[Extracted records]
==================================================
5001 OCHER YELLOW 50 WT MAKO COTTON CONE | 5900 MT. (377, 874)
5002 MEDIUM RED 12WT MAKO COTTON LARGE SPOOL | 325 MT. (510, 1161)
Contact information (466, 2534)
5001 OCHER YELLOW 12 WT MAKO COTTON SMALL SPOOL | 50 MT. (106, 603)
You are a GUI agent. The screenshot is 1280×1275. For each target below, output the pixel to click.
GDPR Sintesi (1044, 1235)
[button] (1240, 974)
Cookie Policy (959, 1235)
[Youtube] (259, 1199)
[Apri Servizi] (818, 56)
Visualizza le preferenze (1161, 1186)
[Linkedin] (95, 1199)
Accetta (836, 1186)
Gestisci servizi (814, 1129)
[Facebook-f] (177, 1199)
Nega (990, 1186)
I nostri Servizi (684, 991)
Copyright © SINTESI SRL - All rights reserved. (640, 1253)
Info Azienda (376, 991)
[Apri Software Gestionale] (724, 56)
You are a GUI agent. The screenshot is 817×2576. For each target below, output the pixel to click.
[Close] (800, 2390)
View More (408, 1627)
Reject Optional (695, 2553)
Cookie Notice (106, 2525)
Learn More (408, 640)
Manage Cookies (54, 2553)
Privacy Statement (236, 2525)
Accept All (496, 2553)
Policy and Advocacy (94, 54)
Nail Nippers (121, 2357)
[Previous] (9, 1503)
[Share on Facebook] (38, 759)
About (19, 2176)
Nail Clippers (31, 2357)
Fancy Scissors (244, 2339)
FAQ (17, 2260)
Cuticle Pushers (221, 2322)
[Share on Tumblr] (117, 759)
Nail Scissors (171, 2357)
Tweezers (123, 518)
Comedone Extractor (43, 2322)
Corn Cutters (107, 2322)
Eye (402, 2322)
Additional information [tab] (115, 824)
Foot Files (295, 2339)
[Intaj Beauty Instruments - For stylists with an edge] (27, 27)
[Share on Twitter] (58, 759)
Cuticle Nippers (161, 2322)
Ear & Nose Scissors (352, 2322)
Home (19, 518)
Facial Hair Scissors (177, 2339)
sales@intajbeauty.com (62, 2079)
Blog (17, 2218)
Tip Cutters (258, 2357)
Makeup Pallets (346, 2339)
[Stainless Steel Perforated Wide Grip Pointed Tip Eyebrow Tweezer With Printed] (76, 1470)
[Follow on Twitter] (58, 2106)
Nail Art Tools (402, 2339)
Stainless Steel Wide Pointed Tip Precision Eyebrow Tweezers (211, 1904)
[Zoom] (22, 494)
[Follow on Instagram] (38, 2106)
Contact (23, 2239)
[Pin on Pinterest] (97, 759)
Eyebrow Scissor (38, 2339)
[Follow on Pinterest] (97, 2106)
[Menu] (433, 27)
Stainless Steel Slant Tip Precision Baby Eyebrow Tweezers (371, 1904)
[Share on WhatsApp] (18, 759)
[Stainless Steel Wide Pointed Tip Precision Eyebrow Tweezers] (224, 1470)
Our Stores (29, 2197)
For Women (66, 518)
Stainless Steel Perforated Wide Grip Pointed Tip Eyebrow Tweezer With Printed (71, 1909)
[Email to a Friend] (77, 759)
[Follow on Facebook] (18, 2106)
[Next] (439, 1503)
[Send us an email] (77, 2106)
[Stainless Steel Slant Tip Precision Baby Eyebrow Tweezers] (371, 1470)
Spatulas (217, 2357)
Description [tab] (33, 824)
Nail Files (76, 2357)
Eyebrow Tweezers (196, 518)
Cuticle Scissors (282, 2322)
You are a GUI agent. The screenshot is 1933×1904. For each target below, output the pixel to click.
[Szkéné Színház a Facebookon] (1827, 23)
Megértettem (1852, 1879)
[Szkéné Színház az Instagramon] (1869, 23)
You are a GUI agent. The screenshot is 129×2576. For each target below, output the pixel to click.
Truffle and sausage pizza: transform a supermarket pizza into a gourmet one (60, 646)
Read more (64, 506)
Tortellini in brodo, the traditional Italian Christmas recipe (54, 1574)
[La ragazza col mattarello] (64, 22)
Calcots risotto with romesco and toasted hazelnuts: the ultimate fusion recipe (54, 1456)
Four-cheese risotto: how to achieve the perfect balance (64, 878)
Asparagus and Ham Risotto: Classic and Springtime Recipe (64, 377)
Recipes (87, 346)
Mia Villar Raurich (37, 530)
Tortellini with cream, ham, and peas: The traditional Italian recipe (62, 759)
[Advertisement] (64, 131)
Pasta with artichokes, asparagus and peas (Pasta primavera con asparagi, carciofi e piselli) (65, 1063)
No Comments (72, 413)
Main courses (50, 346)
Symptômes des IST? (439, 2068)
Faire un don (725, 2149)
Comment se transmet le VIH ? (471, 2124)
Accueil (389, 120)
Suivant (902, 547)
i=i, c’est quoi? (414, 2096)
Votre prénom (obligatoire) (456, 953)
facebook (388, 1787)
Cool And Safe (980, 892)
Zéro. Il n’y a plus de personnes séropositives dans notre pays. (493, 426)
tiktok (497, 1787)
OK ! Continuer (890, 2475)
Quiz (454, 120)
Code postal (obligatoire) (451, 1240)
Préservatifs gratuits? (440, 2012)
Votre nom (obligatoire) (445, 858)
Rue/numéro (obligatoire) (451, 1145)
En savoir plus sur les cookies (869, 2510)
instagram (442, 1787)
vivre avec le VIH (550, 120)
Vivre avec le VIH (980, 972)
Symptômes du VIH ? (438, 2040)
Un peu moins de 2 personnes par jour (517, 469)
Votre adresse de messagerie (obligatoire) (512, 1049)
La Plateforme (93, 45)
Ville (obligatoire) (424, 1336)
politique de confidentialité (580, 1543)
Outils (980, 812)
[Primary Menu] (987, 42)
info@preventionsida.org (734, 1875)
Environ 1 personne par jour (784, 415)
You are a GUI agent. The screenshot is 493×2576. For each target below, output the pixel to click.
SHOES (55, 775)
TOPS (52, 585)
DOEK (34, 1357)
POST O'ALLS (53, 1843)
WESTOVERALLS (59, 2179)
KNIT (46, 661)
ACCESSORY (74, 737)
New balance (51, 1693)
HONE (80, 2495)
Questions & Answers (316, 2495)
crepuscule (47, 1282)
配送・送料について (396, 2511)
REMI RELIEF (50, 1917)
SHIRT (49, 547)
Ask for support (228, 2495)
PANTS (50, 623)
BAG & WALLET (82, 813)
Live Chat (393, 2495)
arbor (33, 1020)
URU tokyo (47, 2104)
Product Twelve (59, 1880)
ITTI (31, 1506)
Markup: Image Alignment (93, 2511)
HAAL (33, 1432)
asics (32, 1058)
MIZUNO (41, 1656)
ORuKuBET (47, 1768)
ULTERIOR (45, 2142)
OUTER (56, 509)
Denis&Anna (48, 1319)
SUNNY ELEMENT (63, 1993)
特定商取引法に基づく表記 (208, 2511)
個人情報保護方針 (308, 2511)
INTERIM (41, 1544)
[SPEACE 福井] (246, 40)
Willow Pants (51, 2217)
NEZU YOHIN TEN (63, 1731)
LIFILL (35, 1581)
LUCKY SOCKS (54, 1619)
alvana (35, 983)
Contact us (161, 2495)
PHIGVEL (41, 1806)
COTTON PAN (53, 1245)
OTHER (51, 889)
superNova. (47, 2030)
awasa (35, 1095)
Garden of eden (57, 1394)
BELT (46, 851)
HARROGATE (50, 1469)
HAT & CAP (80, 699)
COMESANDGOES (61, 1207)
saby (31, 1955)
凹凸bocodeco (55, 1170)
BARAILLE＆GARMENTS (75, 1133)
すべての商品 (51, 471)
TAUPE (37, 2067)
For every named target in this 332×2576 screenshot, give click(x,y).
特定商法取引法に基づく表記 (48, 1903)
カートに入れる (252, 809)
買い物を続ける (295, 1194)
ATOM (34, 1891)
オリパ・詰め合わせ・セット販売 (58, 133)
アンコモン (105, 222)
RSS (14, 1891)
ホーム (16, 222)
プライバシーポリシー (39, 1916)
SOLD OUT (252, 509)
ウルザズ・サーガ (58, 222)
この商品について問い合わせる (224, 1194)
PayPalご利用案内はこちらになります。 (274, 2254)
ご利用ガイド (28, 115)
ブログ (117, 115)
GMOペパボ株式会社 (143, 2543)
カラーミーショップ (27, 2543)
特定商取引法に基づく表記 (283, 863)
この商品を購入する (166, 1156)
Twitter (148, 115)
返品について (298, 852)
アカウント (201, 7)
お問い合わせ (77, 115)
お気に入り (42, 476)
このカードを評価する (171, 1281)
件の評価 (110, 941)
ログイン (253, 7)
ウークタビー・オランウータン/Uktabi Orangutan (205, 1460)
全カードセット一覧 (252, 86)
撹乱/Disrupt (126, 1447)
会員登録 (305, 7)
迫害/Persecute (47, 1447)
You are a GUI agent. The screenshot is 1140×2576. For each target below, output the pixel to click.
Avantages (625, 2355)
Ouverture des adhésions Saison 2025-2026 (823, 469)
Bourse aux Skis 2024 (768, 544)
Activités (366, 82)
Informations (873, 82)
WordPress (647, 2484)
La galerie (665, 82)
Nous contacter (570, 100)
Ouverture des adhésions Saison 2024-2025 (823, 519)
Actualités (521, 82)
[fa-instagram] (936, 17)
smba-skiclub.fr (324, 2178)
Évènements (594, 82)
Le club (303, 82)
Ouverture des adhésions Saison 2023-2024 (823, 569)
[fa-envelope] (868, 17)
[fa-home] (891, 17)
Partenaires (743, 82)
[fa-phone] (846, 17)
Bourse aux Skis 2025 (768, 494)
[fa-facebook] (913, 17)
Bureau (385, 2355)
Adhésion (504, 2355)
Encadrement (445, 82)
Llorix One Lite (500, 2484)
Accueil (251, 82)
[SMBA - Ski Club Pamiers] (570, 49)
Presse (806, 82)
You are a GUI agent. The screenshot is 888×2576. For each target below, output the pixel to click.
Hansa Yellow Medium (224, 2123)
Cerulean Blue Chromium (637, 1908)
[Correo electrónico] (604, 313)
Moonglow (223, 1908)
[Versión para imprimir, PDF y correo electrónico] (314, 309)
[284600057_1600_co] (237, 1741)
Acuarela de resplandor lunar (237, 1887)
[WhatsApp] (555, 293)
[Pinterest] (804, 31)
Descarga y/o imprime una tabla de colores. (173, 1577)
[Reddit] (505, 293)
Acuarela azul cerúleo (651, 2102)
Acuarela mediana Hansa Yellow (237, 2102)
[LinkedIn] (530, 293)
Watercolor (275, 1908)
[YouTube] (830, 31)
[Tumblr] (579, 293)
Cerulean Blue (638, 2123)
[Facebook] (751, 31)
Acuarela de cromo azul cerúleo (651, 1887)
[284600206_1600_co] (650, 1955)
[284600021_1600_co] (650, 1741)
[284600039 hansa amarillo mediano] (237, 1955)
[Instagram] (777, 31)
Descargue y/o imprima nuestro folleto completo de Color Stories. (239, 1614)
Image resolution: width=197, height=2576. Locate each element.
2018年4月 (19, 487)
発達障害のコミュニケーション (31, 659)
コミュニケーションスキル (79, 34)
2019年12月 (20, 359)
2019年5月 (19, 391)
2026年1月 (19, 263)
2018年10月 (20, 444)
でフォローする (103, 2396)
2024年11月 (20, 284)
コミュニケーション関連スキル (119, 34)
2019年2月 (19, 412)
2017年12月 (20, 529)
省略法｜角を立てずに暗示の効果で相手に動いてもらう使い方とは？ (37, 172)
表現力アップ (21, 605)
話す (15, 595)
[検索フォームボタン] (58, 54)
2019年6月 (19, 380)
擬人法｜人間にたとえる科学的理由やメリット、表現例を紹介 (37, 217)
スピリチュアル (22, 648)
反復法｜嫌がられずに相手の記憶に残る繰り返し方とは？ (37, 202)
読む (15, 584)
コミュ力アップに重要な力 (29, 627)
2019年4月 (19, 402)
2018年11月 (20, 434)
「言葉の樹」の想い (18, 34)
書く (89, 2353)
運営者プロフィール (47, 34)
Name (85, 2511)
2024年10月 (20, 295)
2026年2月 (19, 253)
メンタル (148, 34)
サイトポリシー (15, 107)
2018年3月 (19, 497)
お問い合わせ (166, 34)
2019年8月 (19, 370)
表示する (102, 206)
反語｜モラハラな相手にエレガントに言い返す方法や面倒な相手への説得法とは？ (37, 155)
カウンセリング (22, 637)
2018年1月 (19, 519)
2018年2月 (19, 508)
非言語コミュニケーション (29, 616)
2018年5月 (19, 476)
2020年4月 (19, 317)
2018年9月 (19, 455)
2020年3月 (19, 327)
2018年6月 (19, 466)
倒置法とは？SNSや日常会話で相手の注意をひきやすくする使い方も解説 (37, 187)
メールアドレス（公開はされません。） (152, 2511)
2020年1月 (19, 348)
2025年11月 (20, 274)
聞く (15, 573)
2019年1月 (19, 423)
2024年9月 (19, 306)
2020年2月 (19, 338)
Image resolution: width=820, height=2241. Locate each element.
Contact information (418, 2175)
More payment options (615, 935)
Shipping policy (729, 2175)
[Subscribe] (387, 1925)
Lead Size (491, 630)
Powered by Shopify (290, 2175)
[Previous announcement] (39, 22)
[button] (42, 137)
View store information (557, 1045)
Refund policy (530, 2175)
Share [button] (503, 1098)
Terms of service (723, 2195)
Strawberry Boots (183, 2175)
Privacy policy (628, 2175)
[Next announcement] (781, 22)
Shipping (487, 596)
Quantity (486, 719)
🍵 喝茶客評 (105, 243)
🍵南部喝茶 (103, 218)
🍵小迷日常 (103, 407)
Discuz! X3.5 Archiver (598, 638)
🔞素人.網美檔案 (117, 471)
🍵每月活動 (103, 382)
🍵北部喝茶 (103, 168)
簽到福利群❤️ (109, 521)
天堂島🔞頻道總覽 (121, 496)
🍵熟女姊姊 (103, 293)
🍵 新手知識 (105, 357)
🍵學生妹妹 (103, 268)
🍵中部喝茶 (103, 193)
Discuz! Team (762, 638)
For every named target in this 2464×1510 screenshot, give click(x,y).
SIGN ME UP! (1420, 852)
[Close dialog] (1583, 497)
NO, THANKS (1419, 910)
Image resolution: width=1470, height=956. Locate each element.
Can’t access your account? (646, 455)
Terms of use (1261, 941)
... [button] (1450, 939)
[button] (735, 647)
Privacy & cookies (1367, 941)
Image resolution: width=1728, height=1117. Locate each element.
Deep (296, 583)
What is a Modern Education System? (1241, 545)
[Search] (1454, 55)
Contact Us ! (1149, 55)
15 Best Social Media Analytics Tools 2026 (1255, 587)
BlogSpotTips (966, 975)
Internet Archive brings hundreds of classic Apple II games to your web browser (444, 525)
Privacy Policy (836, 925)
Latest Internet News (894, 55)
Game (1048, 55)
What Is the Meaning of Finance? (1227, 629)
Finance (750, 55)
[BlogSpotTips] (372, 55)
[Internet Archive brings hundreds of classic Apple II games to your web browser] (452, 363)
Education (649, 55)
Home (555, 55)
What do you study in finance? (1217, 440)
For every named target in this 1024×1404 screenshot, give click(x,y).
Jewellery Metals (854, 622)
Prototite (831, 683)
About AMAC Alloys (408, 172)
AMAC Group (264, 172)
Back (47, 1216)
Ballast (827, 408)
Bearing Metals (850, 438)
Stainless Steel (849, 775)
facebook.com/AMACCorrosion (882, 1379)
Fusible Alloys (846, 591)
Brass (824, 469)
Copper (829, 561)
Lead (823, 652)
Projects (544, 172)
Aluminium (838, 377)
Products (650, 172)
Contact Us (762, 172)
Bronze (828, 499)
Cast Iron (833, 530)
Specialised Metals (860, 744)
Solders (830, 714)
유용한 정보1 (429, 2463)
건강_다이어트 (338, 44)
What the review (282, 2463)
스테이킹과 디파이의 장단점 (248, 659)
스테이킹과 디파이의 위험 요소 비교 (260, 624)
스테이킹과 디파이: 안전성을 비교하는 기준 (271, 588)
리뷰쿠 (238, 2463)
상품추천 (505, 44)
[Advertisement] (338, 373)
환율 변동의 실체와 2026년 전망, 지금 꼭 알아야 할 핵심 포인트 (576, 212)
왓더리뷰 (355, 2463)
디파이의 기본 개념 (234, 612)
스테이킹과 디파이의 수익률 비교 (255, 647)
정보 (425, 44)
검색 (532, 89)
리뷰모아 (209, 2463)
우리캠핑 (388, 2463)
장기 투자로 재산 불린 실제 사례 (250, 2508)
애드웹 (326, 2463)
==================================================
BRIEF: Using the records above, pull out each line where the word "Perforated" occurs.

EXERCISE SOLUTION:
[Stainless Steel Perforated Wide Grip Pointed Tip Eyebrow Tweezer With Printed] (76, 1470)
Stainless Steel Perforated Wide Grip Pointed Tip Eyebrow Tweezer With Printed (71, 1909)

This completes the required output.